Please print exactly the lines from the one containing "Open Afiliaciones sidebar icon" through the last line of the records, and only those. Leave out any pictures.

Segment Start: RECORDS PROVIDED

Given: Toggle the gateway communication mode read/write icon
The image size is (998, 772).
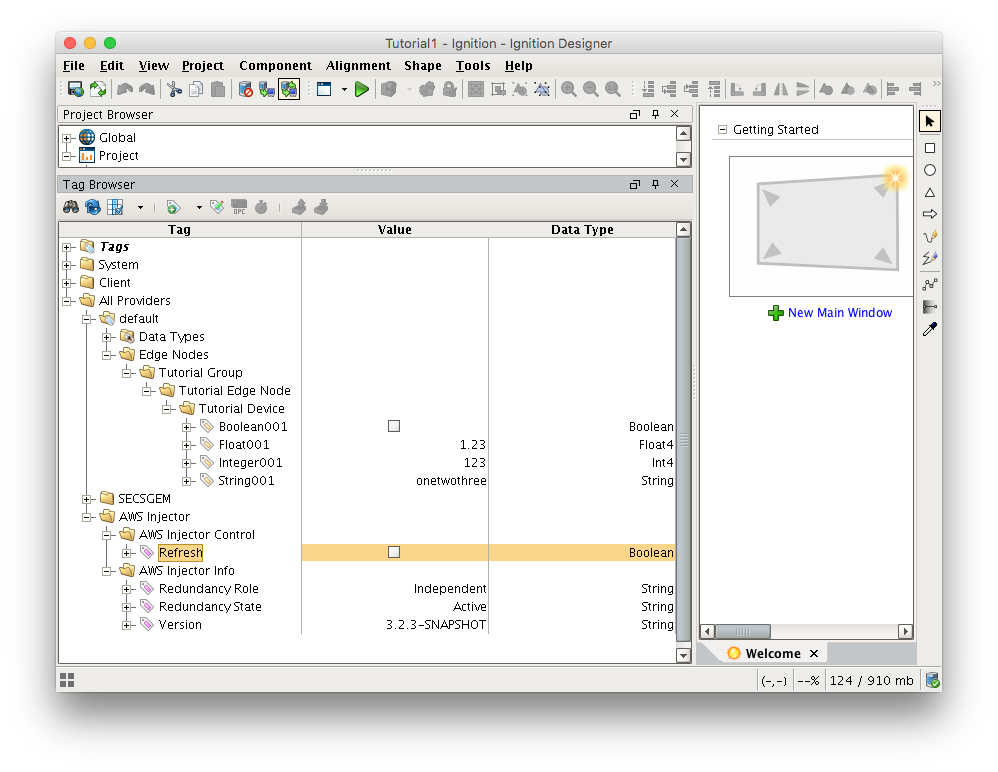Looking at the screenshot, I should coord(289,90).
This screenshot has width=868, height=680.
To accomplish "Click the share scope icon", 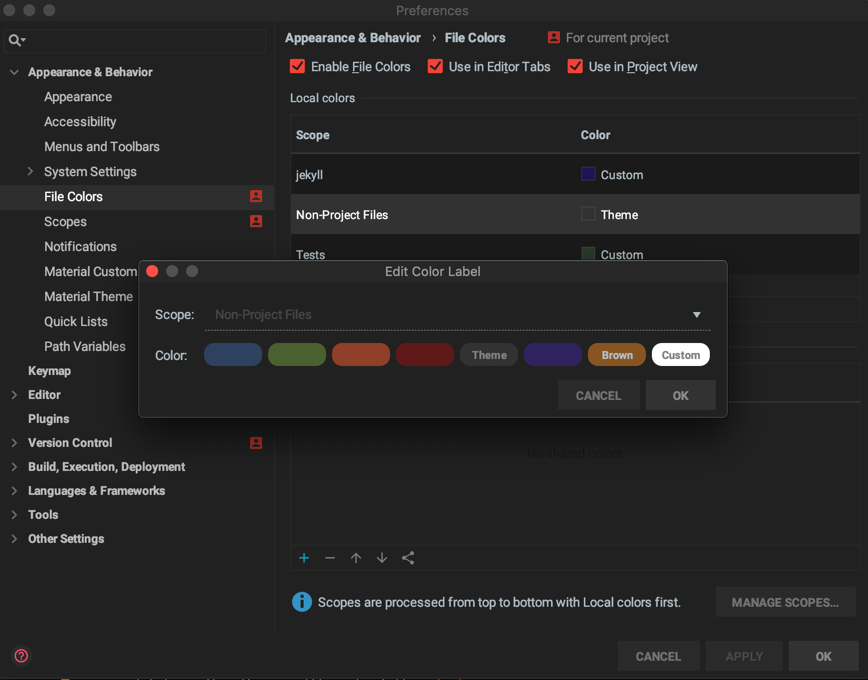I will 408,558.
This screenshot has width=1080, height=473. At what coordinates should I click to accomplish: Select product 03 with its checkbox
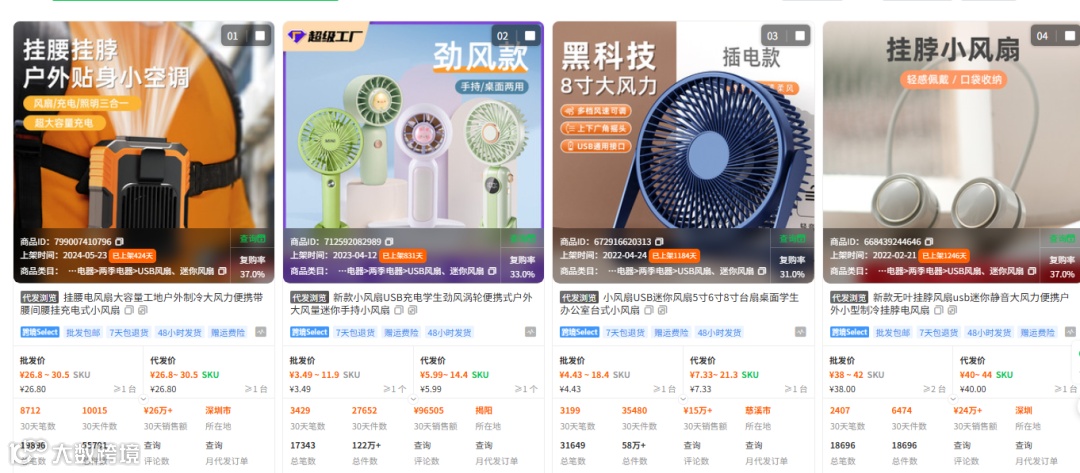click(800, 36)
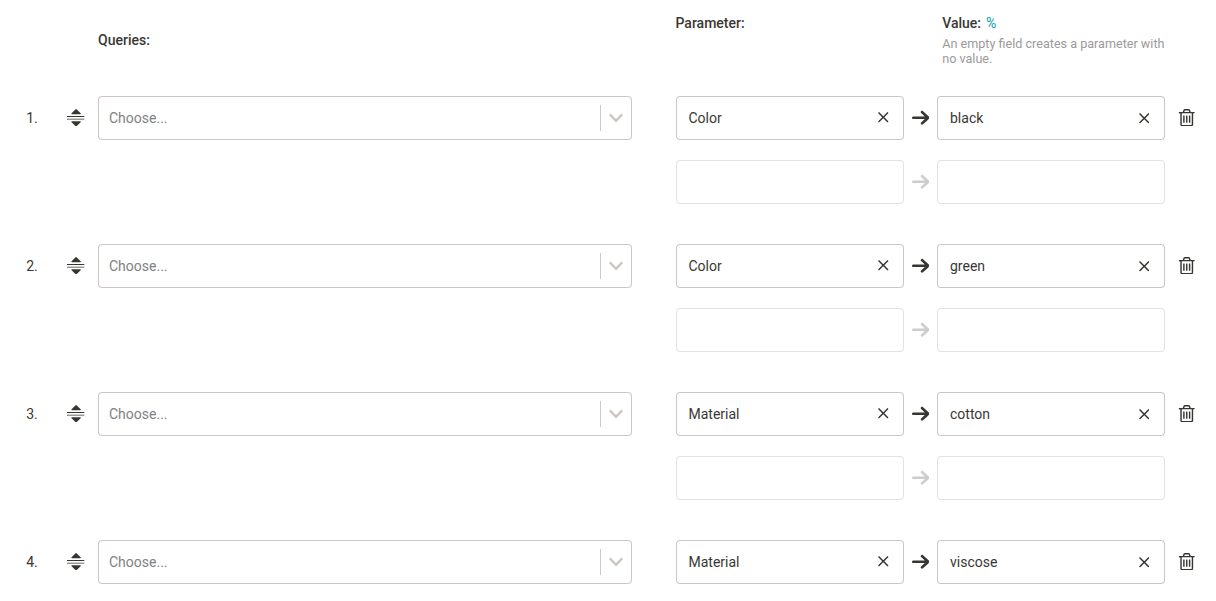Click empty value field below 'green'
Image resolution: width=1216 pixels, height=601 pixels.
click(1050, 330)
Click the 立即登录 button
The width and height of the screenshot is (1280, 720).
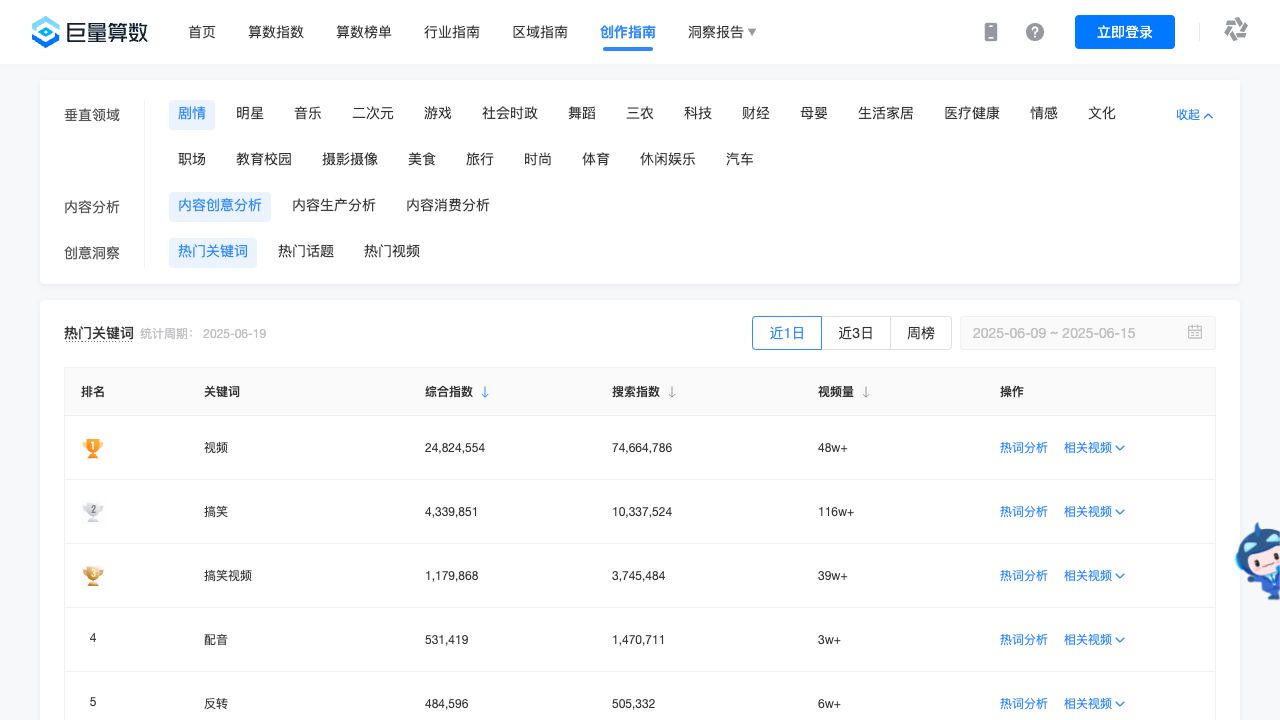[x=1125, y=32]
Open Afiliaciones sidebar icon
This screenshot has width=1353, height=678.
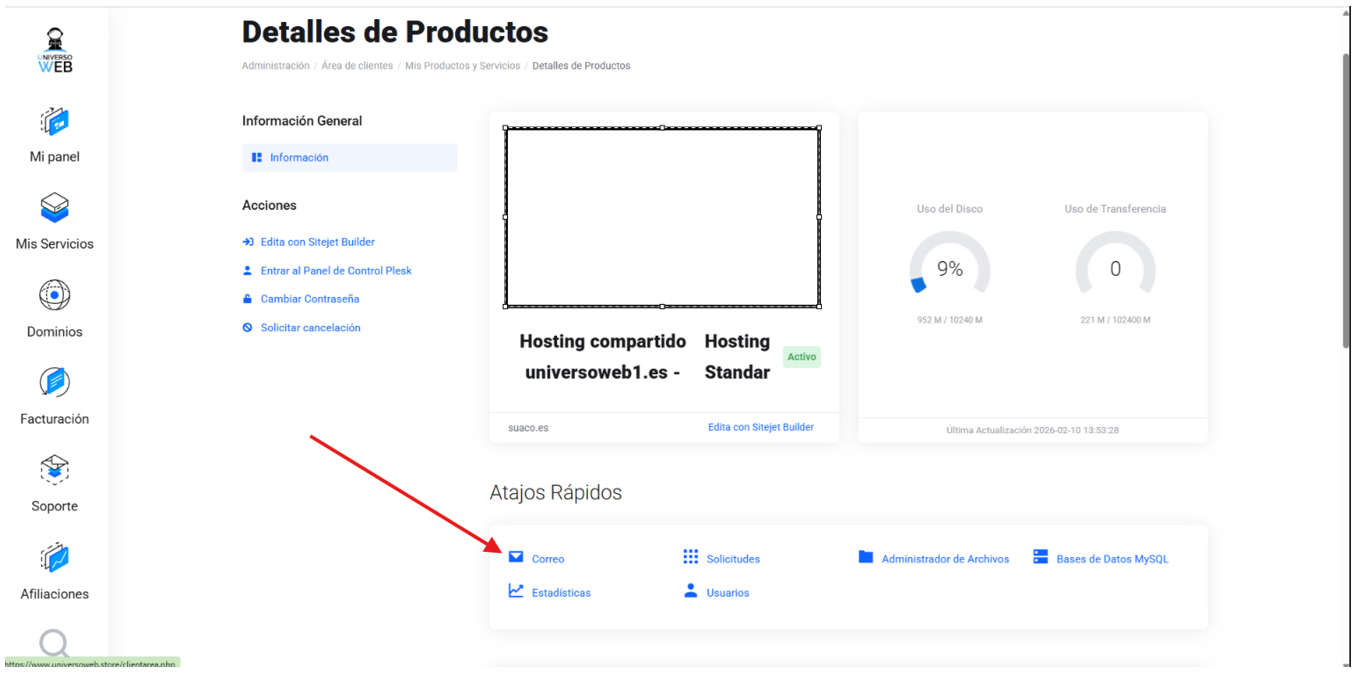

Segment End: RECORDS PROVIDED

RESPONSE TO THE TASK
Open Afiliaciones sidebar icon
This screenshot has width=1353, height=678.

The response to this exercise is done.